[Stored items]

────

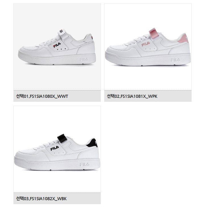Screen dimensions: 205x207
Task: Click the embossed FILA sole logo on black-accent sneaker
Action: pos(85,164)

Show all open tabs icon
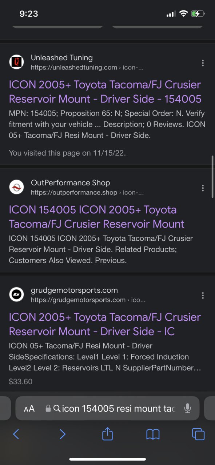pos(198,434)
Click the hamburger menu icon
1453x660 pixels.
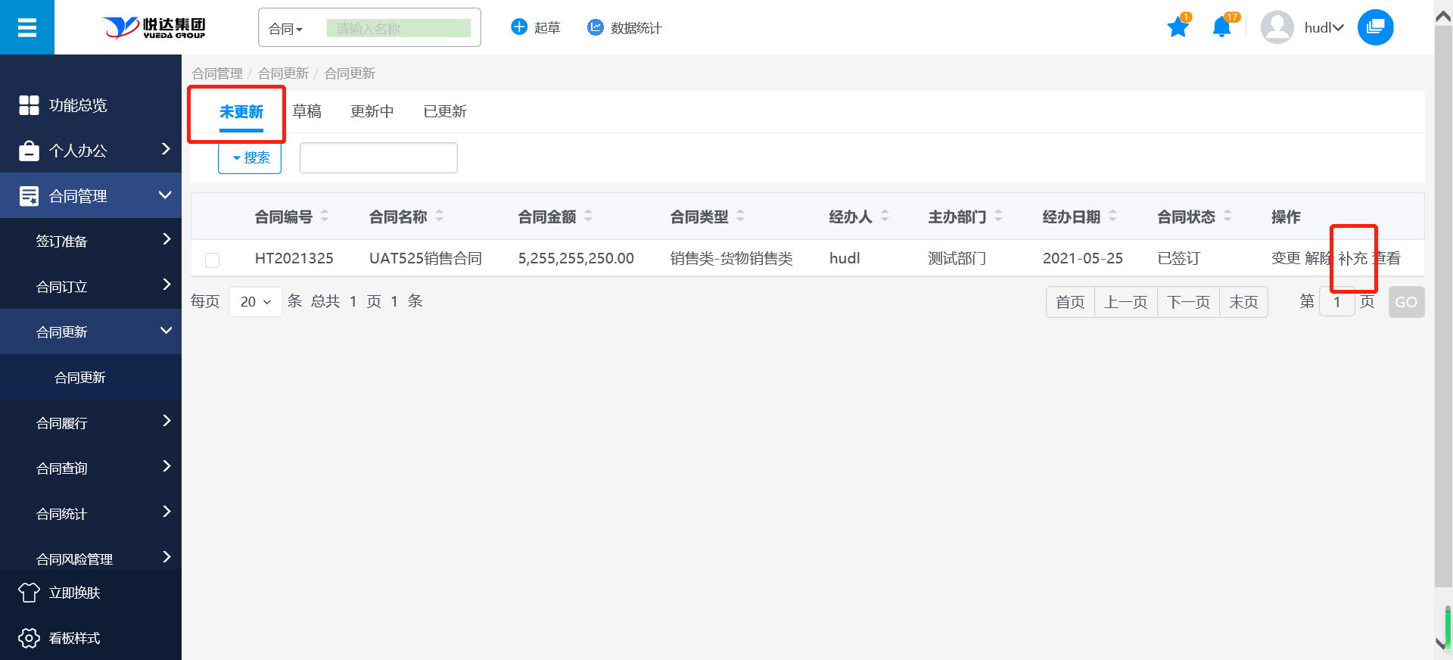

────

Task description –
Print the stretch of the data from the line with "Show all open tabs icon" through its last line, exactly and with both ends kept. Omit pictures.

Written solution –
Show all open tabs icon
pos(198,434)
Click the hamburger menu icon
1453x660 pixels.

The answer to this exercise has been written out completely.